José, el soñador, tenía un punto de vista distinto. Podemos ocultarnos de la gente, podemos hacer cosas reprobables cuando estamos a solas, pero ¿cómo vamos a escondernos de Dios? Una falta, aunque sea hecha en privado, no solo daña tu carácter, también ofende al Dios santo. Esa fue la respuesta que José dio a la esposa de su amo, que lo acosaba constantemente, y no parecía dispuesta a ceder ante nada. Así que ella aprovechó un día en que José estaba solo en casa, y quiso forzarlo a tener relaciones con ella.

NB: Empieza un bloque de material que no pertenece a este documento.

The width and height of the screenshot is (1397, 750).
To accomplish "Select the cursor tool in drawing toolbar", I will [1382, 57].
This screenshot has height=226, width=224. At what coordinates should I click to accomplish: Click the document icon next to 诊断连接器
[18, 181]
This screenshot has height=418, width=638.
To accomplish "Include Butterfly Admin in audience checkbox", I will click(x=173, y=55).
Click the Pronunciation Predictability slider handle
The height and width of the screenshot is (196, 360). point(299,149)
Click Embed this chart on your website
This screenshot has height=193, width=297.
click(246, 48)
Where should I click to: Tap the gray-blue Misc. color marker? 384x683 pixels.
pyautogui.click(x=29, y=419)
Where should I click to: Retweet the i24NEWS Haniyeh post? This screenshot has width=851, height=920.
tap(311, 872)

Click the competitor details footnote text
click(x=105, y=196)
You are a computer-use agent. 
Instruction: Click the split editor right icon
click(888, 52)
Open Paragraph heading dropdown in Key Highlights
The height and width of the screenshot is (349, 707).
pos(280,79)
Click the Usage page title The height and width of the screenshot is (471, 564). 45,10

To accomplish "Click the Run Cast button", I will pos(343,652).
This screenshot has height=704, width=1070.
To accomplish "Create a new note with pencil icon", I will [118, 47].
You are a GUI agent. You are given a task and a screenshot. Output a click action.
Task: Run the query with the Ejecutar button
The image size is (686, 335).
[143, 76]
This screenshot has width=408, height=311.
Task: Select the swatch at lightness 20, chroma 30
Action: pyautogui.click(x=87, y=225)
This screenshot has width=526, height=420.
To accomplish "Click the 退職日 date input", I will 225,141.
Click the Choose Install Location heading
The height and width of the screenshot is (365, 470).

¿Qué perdía José? Su familia estaba lejos en Canaán. Su amo confiaba ciegamente en él. A nadie le interesaba su integridad. Sin embargo, José era un hombre de principios. Él sabía que no podía fallarle a su señor, quien le había puesto a cargo de la administración de su casa. Pero más que eso, sabía que no podía fallarle al Señor que era quien había bendecido su trabajo en aquel lugar. Al final, prefirió enfrentar las consecuencias de ser fiel a Dios, a deshonrarle con sus acciones en lo oculto.
Dios que vives en mi corazón, gracias por darme la oportunidad de evitar el pecado y consagrarme cada día para ser tu servidor. Gracias por alejarme del pecado. Amén.